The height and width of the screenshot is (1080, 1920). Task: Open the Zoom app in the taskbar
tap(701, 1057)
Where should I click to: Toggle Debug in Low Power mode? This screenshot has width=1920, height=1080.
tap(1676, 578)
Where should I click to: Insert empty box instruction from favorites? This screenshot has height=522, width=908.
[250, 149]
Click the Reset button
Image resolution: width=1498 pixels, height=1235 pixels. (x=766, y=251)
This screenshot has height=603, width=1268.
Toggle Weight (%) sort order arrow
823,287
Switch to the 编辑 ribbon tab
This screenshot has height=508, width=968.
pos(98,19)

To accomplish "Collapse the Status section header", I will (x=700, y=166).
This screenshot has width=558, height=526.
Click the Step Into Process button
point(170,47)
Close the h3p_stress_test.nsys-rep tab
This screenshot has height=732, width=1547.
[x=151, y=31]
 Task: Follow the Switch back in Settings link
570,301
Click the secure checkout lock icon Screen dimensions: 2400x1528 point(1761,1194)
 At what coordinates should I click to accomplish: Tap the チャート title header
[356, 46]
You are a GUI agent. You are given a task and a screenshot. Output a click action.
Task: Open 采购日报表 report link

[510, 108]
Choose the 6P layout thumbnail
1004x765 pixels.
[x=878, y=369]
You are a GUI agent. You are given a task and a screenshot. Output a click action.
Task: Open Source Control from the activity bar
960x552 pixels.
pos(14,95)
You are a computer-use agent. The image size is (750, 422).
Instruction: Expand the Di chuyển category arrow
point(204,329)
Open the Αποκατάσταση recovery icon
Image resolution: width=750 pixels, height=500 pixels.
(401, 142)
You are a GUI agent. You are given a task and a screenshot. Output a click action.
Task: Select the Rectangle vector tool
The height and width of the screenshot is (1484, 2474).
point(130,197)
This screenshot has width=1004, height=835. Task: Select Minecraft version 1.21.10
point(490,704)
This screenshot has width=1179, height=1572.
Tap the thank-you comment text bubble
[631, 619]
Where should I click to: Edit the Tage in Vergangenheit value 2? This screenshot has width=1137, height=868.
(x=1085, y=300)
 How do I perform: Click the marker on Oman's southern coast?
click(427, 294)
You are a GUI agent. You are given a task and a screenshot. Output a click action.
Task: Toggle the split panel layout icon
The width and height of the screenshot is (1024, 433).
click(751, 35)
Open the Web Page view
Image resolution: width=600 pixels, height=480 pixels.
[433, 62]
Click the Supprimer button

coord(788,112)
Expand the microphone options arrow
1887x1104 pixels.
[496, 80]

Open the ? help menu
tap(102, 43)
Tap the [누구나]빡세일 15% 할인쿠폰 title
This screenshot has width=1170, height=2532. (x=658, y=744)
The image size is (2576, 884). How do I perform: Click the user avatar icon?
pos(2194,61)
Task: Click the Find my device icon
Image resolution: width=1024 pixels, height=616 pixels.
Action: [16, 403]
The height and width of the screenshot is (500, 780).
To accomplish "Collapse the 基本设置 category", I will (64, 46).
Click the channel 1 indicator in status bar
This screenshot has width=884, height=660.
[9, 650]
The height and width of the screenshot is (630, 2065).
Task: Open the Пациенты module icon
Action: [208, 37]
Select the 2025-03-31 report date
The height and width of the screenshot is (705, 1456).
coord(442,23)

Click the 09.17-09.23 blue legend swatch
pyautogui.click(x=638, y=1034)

-=-=-

Rewrite everything from the line containing "This screenshot has width=1004, height=835." down to the line containing "click(751, 35)", swapping "southern" for "northern" and changing nothing else.

Solution to the exercise
This screenshot has width=1004, height=835. Task: Select Minecraft version 1.21.10
point(490,704)
This screenshot has width=1179, height=1572.
Tap the thank-you comment text bubble
[631, 619]
Where should I click to: Edit the Tage in Vergangenheit value 2? This screenshot has width=1137, height=868.
(x=1085, y=300)
 How do I perform: Click the marker on Oman's northern coast?
click(427, 294)
You are a GUI agent. You are given a task and a screenshot. Output a click action.
Task: Toggle the split panel layout icon
The width and height of the screenshot is (1024, 433).
click(751, 35)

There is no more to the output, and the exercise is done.